Kinahan accuses the Education Minister of a ‘humiliating U-turn’ on teacher severance

Ulster Unionist Education Spokesperson, Danny Kinahan MLA, has called on John O’Dowd to explain why he has reduced the funding available for teacher severance from nearly £120m to just £20m for the next two years.

Danny Kinahan, who is also Deputy Chairman of the Education Committee at Stormont said;

“Last January Minister O’Dowd took great delight in announcing plans which would have entitled teachers taking redundancy to leave with a severance package of up to 90 weeks pay. The offer was up to three times more generous than the redundancy package which teachers are contractually entitled to and the Department had set aside £167m in order to meet the huge cost of the scheme over the next few years.

The Department claimed such a substantial package was necessary in order to reprofile the teaching staff across Northern Ireland as it would encourage teachers nearing retirement age to leave the profession earlier than they might have otherwise planned.

Yesterday’s decision, however, by the Minister to slash the money available to pay for this package for the next two years from £111.9m to just £20m, represents a humiliating U-turn from the Minister and would appear to reveal the initial announcement was ill thought out and wasn’t being effectively implemented by his Department .

Whilst I congratulate the Minister on deciding to reallocate this money to areas such as tackling his huge schools maintenance deficit and setting up a pool of money to help mitigate against the possible devastating impact of welfare reform, I do have to wonder why so much money was ever set aside for a severance scheme in the first place if the Department hadn’t clearly thought it through.

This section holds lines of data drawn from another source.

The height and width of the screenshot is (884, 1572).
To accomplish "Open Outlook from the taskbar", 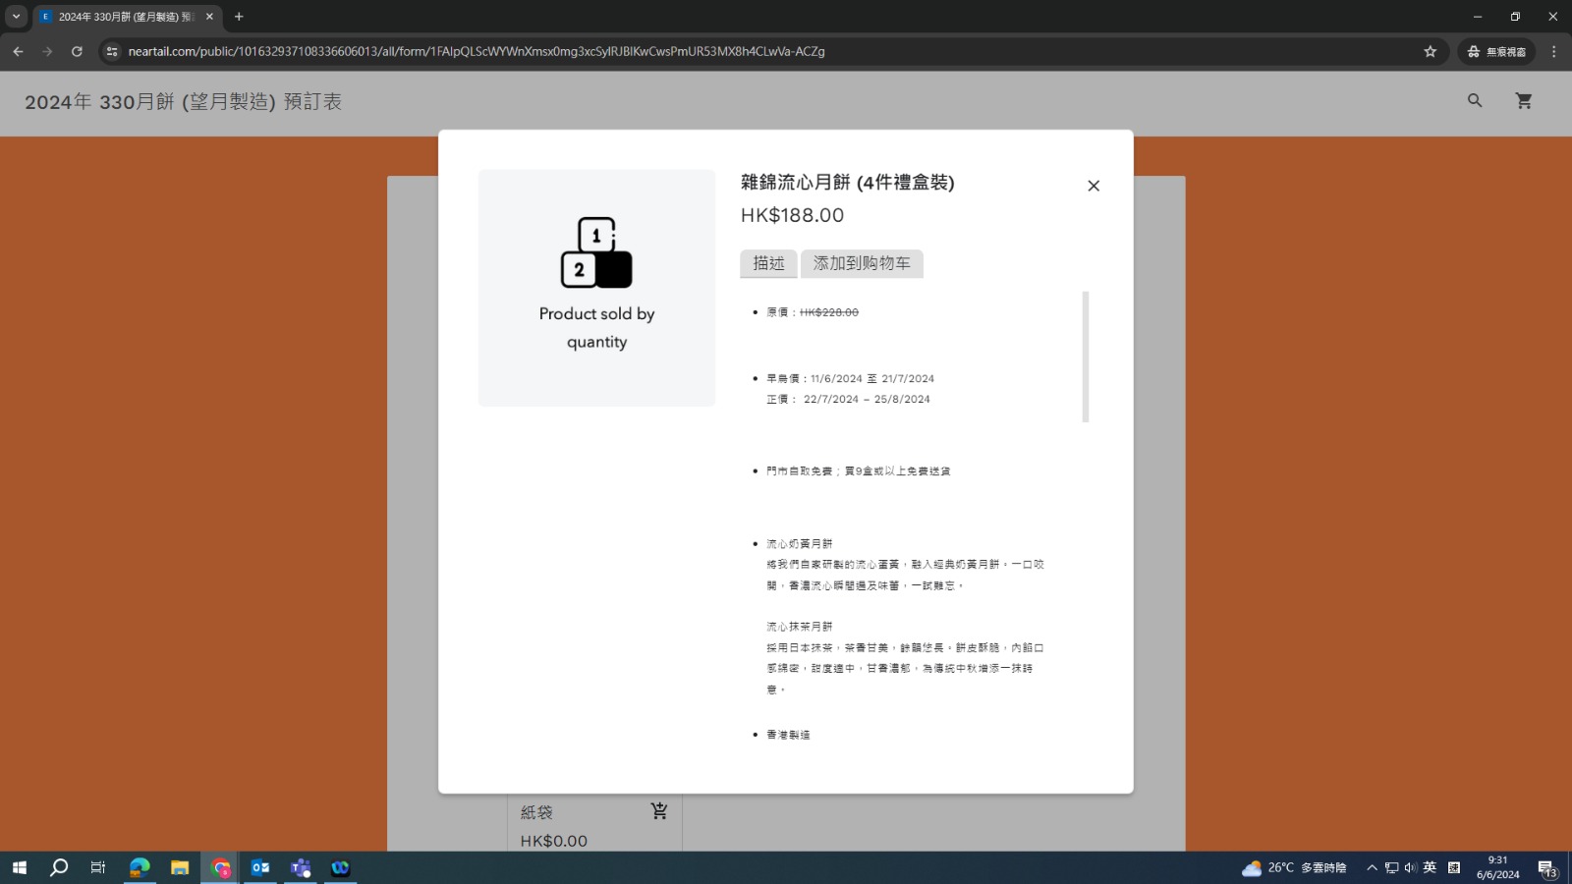I will 260,867.
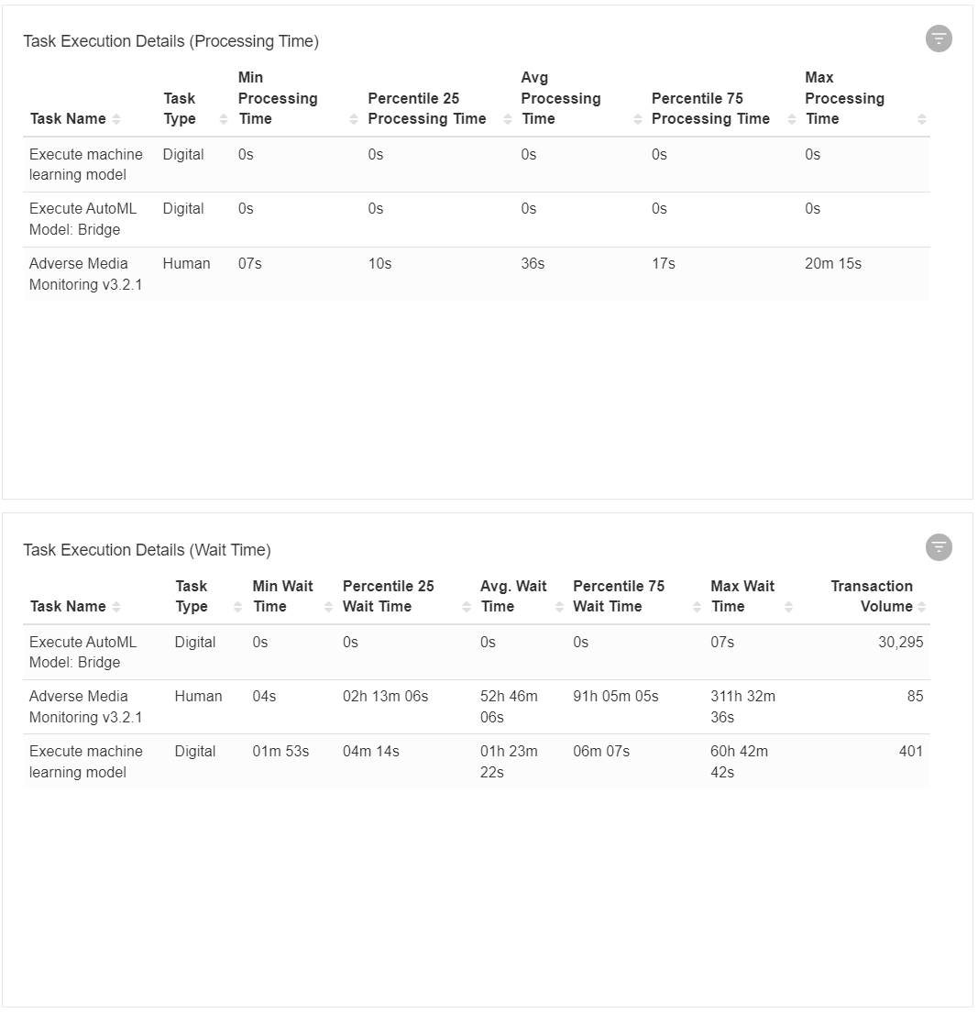Sort by Percentile 25 Processing Time
Image resolution: width=978 pixels, height=1013 pixels.
pyautogui.click(x=508, y=119)
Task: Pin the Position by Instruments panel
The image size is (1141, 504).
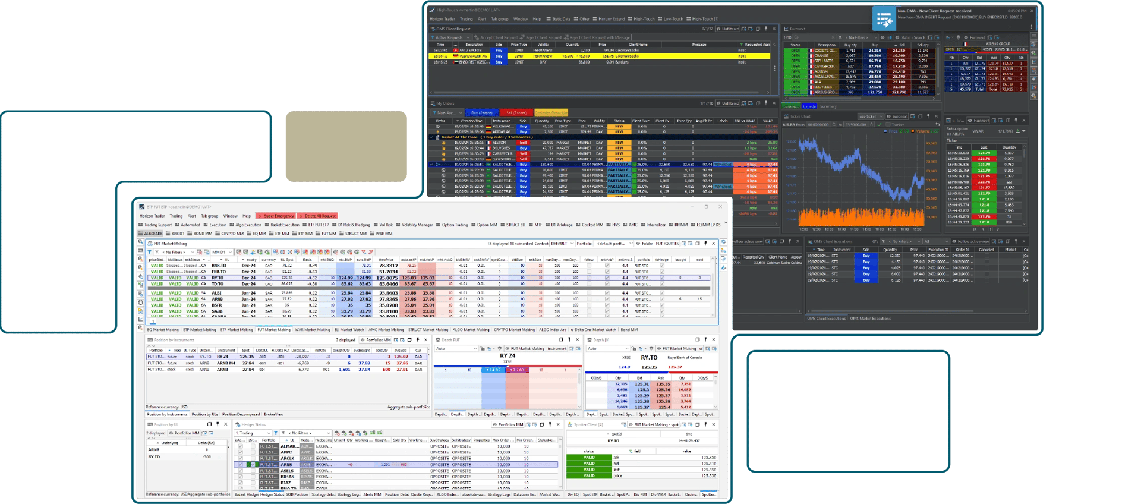Action: pos(418,340)
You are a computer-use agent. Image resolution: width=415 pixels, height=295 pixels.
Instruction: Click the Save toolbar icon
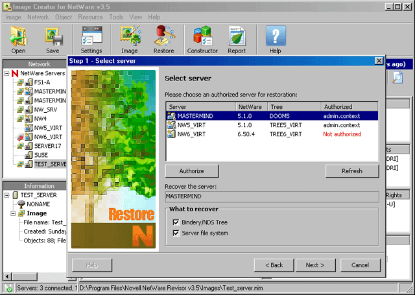point(53,40)
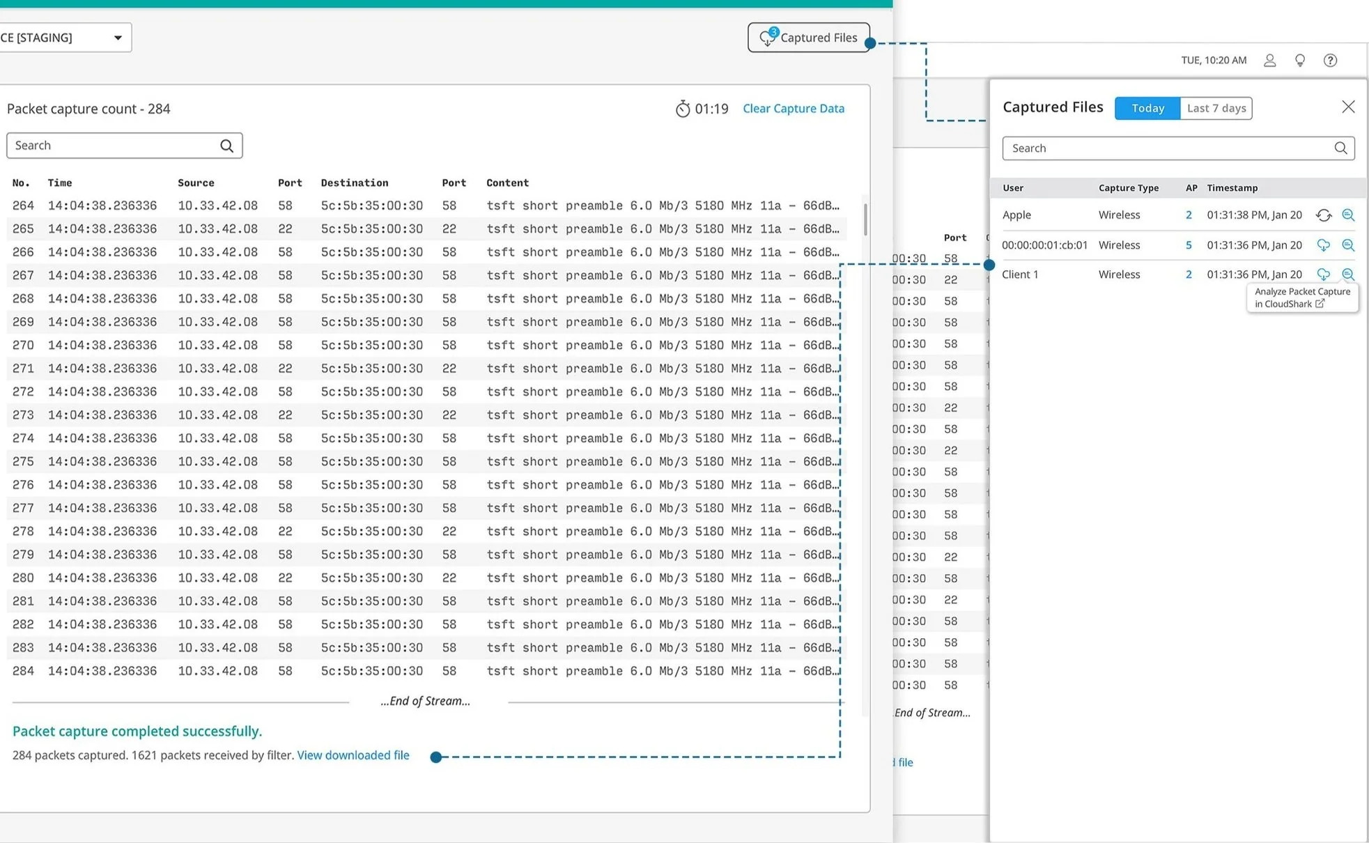
Task: Click search icon in packet capture search
Action: click(226, 146)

I would also have concerns as to how the Minister can slash so much money from a severance scheme and not expect it to have an impact on the numbers of staff leaving the system. The Department’s annual wage bill is approximately £800m so whilst the Minister may be temporarily reallocating money to more pressing matters, I would now call on him to come forward with new proposals which encourage enough teachers to take voluntary redundancy rather than being forced out of the system.”